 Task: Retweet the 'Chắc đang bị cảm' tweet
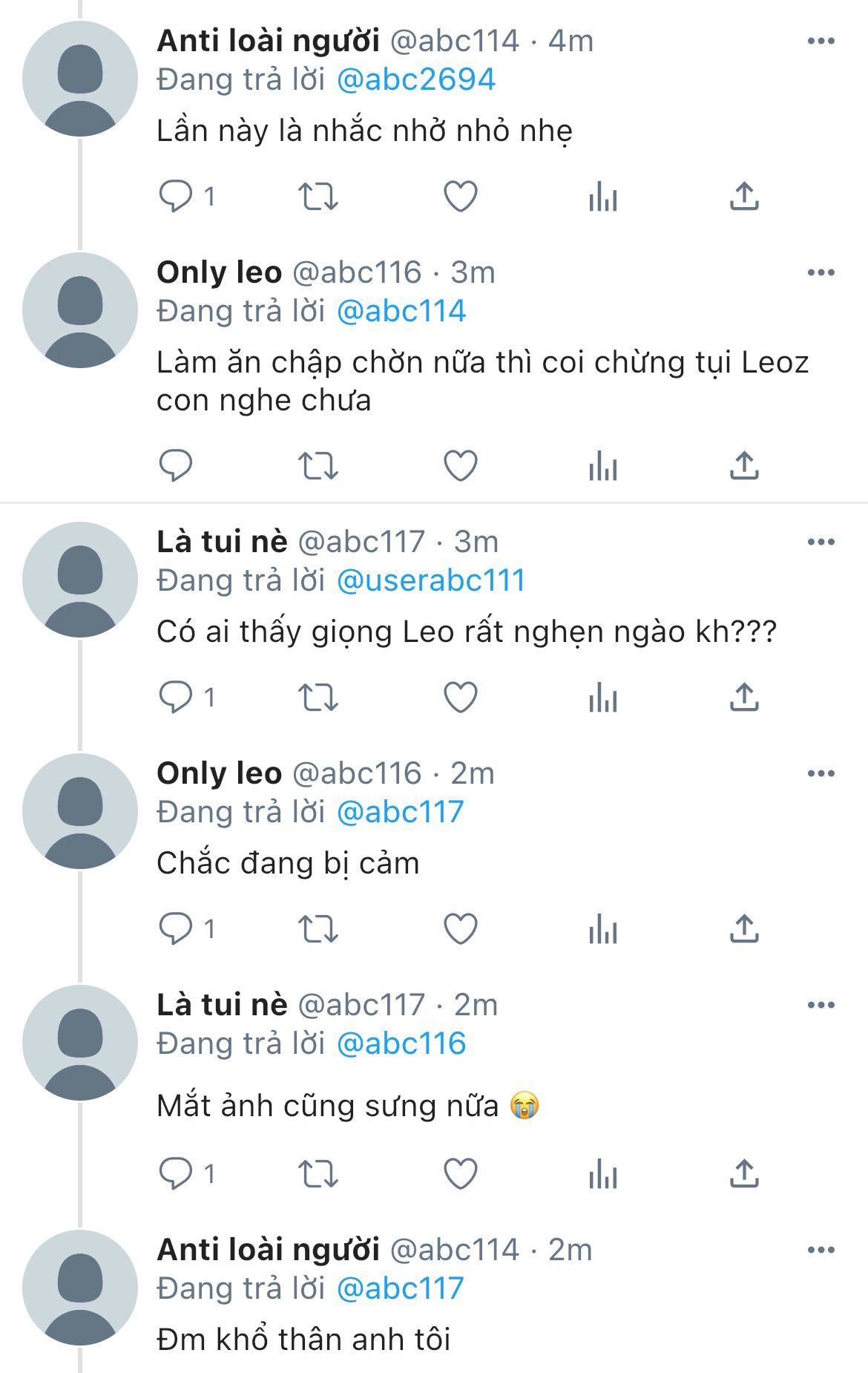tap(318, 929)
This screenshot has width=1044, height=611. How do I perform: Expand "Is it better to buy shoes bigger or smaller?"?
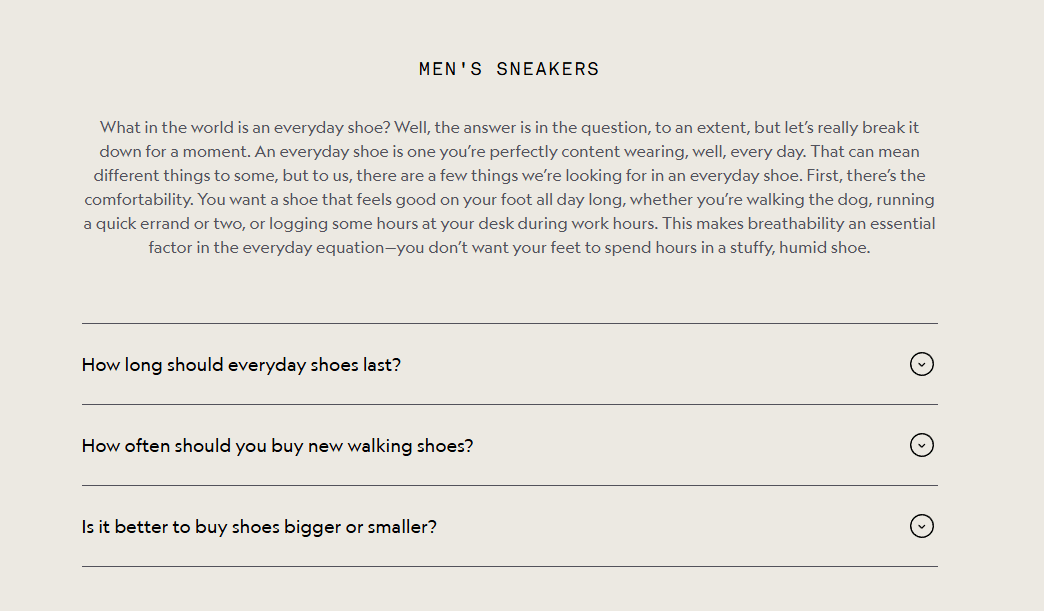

----

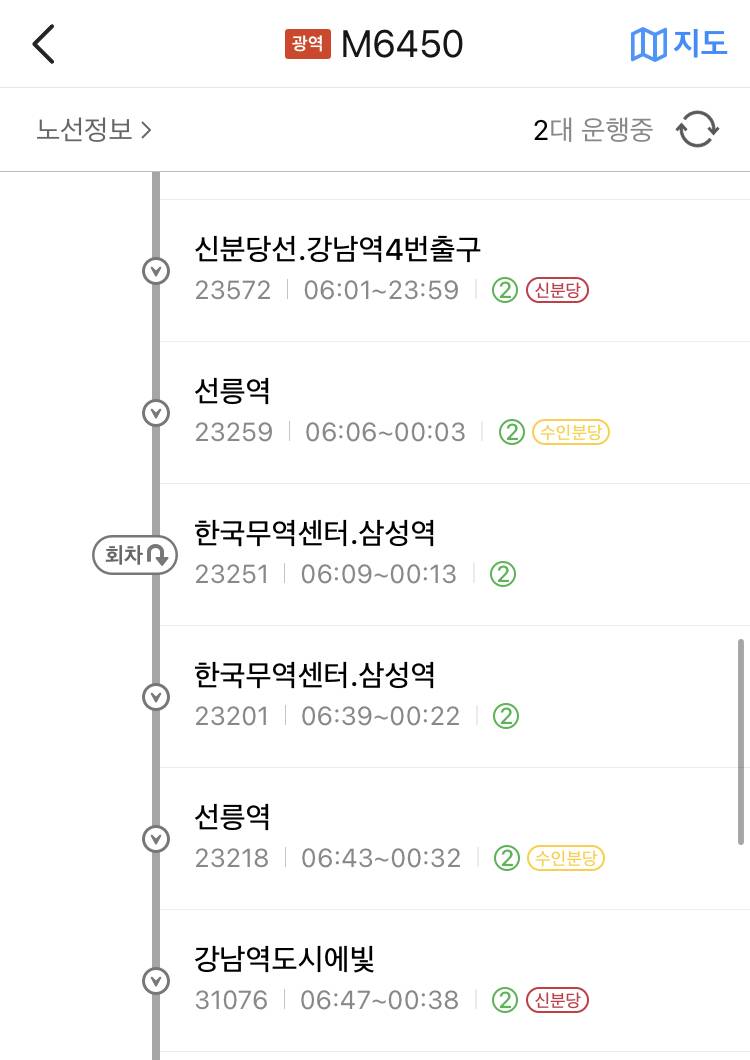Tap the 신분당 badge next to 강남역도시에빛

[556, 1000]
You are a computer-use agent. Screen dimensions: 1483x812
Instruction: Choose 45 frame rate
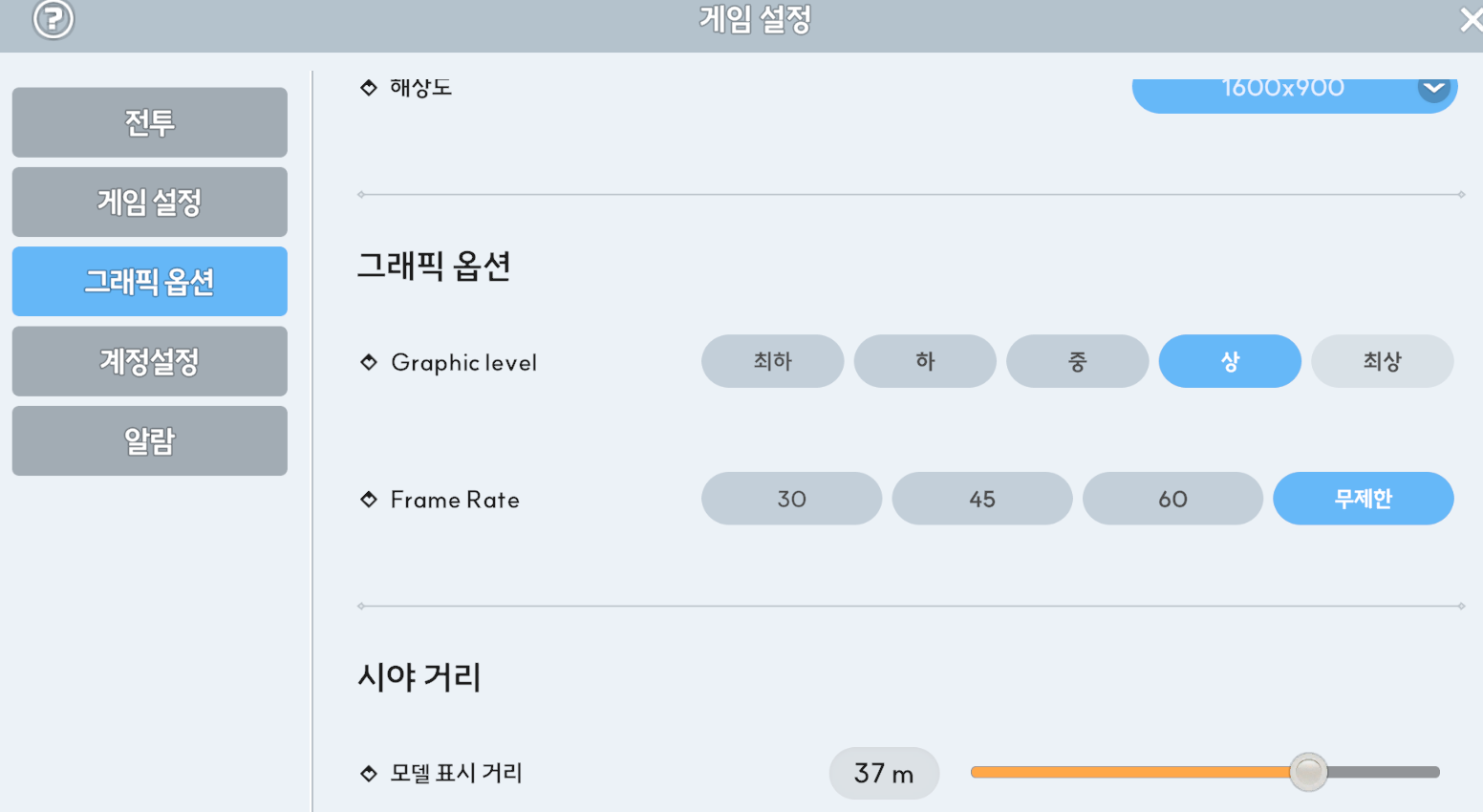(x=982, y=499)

----

## [PROBLEM STATEMENT]
The line holding "Task: Retweet the 'Chắc đang bị cảm' tweet" starts the copy and the line holding "This screenshot has" ends it. Repeat those two lines above and all between them exactly, leaving out pictures.

## [SOLUTION FOR THIS EXERCISE]
 Task: Retweet the 'Chắc đang bị cảm' tweet
tap(318, 929)
This screenshot has width=1044, height=611. How do I perform: Expand "Is it better to buy shoes bigger or smaller?"?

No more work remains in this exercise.